▸ **Task to carry out**
Output, word for word, every line from the line with "Task: Open the Loot box icon" through the final line of the data below.

[Opening Provided records section]

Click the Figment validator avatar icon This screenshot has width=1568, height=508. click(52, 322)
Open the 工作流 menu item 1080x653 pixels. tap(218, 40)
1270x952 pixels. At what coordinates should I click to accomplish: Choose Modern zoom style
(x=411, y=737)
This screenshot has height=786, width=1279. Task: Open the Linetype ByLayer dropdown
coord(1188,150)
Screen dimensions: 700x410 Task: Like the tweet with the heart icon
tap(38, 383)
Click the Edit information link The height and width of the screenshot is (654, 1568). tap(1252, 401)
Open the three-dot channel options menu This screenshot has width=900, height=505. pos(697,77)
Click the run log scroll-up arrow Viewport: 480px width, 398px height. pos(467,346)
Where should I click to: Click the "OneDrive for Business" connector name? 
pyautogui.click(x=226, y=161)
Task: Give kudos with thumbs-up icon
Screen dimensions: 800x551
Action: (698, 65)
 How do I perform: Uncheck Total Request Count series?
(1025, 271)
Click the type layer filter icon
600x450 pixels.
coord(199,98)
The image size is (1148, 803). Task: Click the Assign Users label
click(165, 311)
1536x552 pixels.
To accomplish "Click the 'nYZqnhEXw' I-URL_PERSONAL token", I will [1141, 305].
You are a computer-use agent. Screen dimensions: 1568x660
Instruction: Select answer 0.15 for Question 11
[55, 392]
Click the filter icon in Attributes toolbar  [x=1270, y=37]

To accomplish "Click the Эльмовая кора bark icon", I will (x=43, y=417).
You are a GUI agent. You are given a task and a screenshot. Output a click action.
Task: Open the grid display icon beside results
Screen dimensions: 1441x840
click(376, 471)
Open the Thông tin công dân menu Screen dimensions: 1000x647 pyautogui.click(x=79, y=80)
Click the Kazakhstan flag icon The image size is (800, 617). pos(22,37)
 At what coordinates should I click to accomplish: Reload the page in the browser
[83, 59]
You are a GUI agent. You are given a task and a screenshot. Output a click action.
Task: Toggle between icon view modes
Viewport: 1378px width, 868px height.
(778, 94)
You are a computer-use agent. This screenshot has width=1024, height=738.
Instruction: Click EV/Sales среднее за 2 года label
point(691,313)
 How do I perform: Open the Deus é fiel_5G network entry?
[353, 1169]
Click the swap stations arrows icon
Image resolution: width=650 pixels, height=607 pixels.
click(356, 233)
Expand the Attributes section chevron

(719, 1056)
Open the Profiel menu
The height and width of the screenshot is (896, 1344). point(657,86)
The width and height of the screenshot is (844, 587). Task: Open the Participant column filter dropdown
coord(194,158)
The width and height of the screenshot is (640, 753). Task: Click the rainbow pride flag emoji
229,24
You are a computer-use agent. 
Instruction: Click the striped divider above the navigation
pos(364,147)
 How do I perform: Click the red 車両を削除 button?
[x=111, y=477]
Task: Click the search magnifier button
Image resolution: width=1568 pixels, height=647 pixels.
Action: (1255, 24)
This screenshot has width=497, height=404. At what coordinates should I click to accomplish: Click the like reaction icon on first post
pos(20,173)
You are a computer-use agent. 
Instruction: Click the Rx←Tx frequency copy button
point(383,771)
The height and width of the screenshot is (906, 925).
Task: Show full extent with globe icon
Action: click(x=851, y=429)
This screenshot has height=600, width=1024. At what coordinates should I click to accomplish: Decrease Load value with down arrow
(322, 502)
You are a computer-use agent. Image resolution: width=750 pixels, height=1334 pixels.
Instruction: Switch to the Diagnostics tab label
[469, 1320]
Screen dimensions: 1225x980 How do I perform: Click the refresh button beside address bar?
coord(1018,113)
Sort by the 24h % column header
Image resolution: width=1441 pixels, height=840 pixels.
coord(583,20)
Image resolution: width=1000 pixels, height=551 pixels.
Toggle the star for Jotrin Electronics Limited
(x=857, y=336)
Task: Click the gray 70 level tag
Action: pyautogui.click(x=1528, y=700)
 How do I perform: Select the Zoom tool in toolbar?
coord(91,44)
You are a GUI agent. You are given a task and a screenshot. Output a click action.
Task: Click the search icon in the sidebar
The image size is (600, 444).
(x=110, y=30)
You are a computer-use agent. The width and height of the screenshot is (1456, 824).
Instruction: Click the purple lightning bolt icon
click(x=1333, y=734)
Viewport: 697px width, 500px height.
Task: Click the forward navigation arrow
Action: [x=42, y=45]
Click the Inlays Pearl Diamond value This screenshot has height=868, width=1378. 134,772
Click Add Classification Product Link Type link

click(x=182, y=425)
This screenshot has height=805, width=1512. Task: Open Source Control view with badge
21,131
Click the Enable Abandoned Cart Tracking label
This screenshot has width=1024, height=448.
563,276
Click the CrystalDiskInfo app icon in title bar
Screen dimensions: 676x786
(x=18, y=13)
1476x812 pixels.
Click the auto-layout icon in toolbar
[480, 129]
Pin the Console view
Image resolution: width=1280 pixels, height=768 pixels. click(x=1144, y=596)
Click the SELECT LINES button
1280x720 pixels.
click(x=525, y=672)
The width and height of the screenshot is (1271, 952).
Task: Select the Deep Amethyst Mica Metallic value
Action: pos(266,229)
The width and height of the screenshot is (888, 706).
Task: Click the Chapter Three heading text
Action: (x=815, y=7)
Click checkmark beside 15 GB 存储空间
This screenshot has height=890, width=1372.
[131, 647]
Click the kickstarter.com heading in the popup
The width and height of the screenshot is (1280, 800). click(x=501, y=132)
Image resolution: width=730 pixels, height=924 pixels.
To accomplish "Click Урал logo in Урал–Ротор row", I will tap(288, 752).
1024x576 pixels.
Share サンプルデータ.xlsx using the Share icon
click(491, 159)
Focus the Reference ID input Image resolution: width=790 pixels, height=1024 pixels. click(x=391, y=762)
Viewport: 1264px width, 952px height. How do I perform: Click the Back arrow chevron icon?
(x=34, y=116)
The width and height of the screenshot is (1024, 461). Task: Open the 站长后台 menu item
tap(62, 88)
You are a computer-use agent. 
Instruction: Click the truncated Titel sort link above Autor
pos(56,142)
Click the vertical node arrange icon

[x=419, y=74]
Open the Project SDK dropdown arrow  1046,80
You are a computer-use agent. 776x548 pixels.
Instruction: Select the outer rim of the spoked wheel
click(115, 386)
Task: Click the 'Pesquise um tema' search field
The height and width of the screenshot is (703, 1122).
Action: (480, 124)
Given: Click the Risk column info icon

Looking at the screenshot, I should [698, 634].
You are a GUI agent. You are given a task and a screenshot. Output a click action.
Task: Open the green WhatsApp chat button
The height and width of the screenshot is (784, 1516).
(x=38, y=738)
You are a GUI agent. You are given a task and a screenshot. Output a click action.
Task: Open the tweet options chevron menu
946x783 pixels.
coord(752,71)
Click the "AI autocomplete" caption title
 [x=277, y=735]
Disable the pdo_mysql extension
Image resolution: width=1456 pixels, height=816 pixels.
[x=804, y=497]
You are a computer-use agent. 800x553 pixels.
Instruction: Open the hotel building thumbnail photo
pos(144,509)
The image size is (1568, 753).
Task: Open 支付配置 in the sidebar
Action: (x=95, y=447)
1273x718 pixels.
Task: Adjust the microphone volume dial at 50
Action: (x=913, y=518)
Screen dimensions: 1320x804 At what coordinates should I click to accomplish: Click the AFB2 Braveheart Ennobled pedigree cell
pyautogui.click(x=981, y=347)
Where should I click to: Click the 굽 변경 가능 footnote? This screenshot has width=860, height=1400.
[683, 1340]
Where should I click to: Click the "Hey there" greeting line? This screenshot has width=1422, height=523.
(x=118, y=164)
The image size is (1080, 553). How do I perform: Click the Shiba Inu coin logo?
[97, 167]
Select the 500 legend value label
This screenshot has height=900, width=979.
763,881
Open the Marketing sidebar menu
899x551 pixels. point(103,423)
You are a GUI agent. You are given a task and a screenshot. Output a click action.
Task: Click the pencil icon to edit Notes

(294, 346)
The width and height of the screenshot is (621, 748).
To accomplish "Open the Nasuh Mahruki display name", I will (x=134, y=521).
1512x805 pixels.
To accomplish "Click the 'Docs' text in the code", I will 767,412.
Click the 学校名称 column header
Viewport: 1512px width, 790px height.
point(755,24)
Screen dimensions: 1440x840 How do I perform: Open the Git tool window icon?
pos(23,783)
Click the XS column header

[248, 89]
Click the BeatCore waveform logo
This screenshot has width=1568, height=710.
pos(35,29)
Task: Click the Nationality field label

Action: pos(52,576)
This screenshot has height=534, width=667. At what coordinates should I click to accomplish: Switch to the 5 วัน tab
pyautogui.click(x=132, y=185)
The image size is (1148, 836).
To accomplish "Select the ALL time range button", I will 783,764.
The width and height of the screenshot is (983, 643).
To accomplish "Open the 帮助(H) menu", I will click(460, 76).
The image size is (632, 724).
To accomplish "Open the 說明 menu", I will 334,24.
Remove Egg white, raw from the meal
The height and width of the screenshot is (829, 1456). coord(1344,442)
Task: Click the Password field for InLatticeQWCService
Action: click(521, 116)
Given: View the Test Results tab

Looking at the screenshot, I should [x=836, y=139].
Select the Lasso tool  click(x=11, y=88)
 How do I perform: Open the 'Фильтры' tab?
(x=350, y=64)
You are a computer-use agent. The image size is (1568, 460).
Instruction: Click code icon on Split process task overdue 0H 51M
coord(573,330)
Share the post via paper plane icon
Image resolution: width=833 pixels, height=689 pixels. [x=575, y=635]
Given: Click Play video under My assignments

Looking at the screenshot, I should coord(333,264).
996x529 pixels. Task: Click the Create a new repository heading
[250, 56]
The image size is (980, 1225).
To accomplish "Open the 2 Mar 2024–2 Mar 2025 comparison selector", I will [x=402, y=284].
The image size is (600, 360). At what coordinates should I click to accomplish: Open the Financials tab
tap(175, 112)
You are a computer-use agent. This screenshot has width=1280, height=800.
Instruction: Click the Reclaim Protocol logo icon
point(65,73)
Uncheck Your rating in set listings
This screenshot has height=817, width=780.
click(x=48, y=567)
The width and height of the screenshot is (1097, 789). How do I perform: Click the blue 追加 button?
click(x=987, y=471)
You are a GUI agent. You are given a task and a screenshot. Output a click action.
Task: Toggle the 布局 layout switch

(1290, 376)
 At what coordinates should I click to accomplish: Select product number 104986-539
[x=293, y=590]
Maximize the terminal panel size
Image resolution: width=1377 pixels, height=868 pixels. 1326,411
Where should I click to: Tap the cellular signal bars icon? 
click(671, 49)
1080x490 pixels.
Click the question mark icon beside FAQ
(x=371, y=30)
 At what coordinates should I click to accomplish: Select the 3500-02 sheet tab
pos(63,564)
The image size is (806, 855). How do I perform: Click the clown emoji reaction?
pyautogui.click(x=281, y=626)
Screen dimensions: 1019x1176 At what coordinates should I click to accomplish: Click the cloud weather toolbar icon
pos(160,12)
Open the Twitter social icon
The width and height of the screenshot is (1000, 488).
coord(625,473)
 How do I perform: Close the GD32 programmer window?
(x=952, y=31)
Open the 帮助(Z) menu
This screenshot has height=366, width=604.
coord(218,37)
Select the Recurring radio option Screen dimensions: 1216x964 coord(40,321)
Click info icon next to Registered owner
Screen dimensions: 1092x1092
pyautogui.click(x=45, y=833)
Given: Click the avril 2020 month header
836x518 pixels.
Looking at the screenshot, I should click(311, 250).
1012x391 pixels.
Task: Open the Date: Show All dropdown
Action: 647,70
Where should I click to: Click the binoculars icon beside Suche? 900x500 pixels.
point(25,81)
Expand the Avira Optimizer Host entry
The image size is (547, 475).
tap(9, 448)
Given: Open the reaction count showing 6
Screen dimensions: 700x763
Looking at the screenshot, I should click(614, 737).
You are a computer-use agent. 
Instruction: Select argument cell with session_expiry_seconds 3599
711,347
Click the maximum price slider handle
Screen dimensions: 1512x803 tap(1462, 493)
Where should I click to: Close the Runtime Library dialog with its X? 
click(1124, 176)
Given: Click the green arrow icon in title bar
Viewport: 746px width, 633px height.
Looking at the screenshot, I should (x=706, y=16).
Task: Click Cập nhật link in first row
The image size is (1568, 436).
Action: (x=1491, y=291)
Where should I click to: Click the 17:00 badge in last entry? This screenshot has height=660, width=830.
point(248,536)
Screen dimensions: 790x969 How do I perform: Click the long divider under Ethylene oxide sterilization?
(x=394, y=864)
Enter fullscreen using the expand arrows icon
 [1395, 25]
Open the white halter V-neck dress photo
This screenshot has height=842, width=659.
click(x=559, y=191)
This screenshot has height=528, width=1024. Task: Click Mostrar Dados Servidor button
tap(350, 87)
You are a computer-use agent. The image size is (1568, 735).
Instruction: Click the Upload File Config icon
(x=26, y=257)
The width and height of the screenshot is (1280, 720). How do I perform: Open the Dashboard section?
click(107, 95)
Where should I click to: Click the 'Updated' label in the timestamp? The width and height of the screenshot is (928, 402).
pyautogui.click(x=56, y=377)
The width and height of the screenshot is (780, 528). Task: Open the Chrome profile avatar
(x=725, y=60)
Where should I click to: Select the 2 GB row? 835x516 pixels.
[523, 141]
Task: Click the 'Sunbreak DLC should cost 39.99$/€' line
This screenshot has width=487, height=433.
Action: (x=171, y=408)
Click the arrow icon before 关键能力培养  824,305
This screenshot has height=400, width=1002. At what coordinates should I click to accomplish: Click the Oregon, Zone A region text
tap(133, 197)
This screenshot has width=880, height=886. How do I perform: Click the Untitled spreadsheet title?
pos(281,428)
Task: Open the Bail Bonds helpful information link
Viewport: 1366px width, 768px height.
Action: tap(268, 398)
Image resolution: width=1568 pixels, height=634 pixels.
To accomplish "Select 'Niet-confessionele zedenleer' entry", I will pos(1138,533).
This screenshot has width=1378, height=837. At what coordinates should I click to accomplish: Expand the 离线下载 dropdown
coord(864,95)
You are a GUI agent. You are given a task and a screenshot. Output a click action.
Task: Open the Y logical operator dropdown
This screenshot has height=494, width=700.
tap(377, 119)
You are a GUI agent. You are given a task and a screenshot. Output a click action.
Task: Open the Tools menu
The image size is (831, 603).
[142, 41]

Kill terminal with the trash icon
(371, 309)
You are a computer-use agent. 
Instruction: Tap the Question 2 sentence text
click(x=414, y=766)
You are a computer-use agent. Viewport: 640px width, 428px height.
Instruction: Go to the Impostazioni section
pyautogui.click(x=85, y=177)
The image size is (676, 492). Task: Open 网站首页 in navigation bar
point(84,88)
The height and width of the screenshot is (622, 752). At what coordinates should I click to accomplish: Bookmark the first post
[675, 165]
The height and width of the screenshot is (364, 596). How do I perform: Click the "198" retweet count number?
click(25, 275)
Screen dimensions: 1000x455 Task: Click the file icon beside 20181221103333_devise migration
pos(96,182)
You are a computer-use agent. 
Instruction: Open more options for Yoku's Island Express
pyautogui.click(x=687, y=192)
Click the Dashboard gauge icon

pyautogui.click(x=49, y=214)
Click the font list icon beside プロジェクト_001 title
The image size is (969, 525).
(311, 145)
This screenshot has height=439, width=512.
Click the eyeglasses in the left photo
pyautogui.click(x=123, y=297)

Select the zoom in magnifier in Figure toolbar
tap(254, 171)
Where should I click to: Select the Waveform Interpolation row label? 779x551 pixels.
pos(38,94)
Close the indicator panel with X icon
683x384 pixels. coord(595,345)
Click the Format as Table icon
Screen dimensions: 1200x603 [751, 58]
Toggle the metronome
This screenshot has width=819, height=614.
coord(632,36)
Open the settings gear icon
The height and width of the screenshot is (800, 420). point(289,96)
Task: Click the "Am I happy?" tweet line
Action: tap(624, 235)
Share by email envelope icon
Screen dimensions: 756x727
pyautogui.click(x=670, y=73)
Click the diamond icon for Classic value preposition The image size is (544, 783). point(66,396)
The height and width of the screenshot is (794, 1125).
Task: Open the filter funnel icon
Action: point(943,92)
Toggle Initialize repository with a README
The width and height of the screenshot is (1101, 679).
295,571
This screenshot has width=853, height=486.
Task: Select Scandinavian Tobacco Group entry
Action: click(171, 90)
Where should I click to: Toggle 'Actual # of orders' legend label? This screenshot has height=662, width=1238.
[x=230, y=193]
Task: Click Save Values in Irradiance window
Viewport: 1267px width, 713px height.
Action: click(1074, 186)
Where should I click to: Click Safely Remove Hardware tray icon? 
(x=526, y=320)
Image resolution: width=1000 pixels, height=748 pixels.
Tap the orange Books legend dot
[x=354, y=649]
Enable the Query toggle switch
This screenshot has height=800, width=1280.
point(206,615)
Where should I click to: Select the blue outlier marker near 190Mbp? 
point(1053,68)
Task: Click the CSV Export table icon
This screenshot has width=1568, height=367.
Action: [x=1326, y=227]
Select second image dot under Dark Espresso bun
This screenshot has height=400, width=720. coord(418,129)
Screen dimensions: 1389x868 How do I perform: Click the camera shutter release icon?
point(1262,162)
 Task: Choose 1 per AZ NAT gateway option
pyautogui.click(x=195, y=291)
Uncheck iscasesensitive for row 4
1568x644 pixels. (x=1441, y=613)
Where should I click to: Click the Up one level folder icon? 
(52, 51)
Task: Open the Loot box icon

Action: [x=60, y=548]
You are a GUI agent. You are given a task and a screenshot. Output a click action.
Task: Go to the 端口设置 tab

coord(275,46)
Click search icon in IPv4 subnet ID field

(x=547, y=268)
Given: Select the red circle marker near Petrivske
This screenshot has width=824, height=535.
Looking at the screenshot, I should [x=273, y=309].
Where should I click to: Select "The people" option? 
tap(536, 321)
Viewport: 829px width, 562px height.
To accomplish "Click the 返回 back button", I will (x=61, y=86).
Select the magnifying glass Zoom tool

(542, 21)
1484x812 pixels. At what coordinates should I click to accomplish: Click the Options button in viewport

[Closing Provided records section]

▸ **Expected output**
Task: Open the Loot box icon

Action: [x=60, y=548]
You are a GUI agent. You are given a task and a screenshot. Output a click action.
Task: Go to the 端口设置 tab

coord(275,46)
Click search icon in IPv4 subnet ID field

(x=547, y=268)
Given: Select the red circle marker near Petrivske
This screenshot has width=824, height=535.
Looking at the screenshot, I should [x=273, y=309].
Where should I click to: Select "The people" option? 
tap(536, 321)
Viewport: 829px width, 562px height.
To accomplish "Click the 返回 back button", I will (x=61, y=86).
Select the magnifying glass Zoom tool

(542, 21)
1484x812 pixels. At what coordinates should I click to accomplish: Click the Options button in viewport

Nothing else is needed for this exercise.